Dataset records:
==================================================

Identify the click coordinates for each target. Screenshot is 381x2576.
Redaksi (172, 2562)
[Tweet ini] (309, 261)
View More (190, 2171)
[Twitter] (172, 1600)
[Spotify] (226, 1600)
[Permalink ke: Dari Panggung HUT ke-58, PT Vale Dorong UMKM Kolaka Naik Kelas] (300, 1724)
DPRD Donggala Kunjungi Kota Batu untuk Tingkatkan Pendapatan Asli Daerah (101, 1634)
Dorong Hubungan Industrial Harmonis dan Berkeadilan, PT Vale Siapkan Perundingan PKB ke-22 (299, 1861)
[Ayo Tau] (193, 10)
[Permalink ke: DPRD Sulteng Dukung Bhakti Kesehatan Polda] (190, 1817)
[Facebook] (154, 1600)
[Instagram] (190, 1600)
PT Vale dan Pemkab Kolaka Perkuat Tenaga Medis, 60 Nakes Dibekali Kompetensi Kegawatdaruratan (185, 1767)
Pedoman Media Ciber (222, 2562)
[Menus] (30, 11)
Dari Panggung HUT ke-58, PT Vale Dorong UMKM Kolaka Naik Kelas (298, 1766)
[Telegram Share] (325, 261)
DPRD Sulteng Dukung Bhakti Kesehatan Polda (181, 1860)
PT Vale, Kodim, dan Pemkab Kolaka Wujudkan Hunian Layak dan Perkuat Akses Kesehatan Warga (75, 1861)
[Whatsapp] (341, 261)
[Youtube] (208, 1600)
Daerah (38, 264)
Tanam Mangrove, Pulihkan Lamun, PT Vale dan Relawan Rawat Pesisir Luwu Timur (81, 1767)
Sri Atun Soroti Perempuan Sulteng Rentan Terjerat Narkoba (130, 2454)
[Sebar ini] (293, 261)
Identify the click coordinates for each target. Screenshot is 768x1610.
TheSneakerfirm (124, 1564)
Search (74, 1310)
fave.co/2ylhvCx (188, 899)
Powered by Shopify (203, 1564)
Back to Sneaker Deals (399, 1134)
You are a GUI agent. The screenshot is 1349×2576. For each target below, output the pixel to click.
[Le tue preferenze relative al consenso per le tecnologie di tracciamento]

==================================================

## What is needed
Whatever the entries above contain, reproduce all of them exactly.

## Exercise response
Identify the click coordinates for each target. Screenshot is 381x2576.
Redaksi (172, 2562)
[Tweet ini] (309, 261)
View More (190, 2171)
[Twitter] (172, 1600)
[Spotify] (226, 1600)
[Permalink ke: Dari Panggung HUT ke-58, PT Vale Dorong UMKM Kolaka Naik Kelas] (300, 1724)
DPRD Donggala Kunjungi Kota Batu untuk Tingkatkan Pendapatan Asli Daerah (101, 1634)
Dorong Hubungan Industrial Harmonis dan Berkeadilan, PT Vale Siapkan Perundingan PKB ke-22 (299, 1861)
[Ayo Tau] (193, 10)
[Permalink ke: DPRD Sulteng Dukung Bhakti Kesehatan Polda] (190, 1817)
[Facebook] (154, 1600)
[Instagram] (190, 1600)
PT Vale dan Pemkab Kolaka Perkuat Tenaga Medis, 60 Nakes Dibekali Kompetensi Kegawatdaruratan (185, 1767)
Pedoman Media Ciber (222, 2562)
[Menus] (30, 11)
Dari Panggung HUT ke-58, PT Vale Dorong UMKM Kolaka Naik Kelas (298, 1766)
[Telegram Share] (325, 261)
DPRD Sulteng Dukung Bhakti Kesehatan Polda (181, 1860)
PT Vale, Kodim, dan Pemkab Kolaka Wujudkan Hunian Layak dan Perkuat Akses Kesehatan Warga (75, 1861)
[Whatsapp] (341, 261)
[Youtube] (208, 1600)
Daerah (38, 264)
Tanam Mangrove, Pulihkan Lamun, PT Vale dan Relawan Rawat Pesisir Luwu Timur (81, 1767)
Sri Atun Soroti Perempuan Sulteng Rentan Terjerat Narkoba (130, 2454)
[Sebar ini] (293, 261)
Identify the click coordinates for each target. Screenshot is 768x1610.
TheSneakerfirm (124, 1564)
Search (74, 1310)
fave.co/2ylhvCx (188, 899)
Powered by Shopify (203, 1564)
Back to Sneaker Deals (399, 1134)
You are a GUI agent. The screenshot is 1349×2576. For each target below, output the pixel to click.
[Le tue preferenze relative al consenso per le tecnologie di tracciamento]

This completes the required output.